BioNER

This repository contains the code for BioNER, an LSTM-based model designed for biomedical named entity recognition (NER).

Download

We provide the model trained for the following datasets:

Dataset	Mirror (Siasky)	Mirror (Mega)
MedMentions full	Download Model	Download Model
MedMentions ST21pv	Download Model	Download Model
JNLPBA	Download Model	Download Model

In addition, the word embeddings trained with fastText on PubMed Baseline 2021 are provided for the following n-gram ranges:

n-gram range	Mirror (Siasky)	Mirror (Mega)	Mirror (Storj)
3-4	Download	Download	Download
3-6	Download	Download	Download

Installation

Install the dependencies.

pip install -r requirements.txt

As deterministic behaviour is enabled by default, you may need to set a debug environment variable CUBLAS_WORKSPACE_CONFIG to prevent RuntimeErrors when using CUDA.

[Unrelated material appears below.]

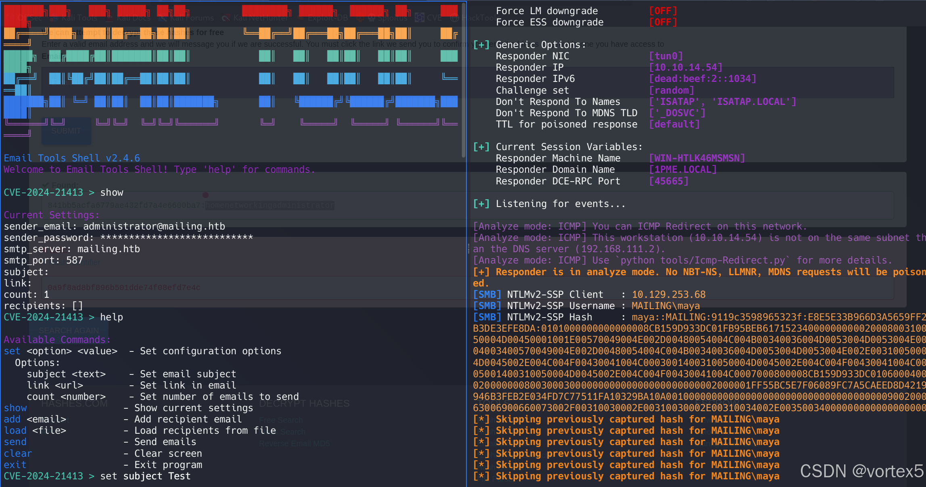
Task: Open the Sploitus bookmark
Action: click(393, 18)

export CUBLAS_WORKSPACE_CONFIG=:4096:8

Usage

Dataset Preprocessing

BioNER expects a dataset in the CoNLL-2003 format. We used the tool bconv for preprocessing the MedMentions dataset.

Training

You can either use the provided Makefile to train the BioNER model or execute train_bioner.py directly. Makefile: Don't forget to fill in the empty fields in the Makefile before the first start.

make train-bioner ngrams=3-4

Annotation

You can annotate a CoNLL-2003 dataset in the following way:

python annotate_dataset.py \
--embeddings \ # path to the word embeddings file 
--dataset \ # path to the CoNLL-2003 dataset
--outputFile \ # path to the output file for storing the annotated dataset
--model # path to the trained BioNER model

Furthermore, you can add the flag --enableExportCoNLL to export an additional file at the same location at the same parent folder as the outputFile, which can be used for the evaluation with the original conlleval.pl perl script (source).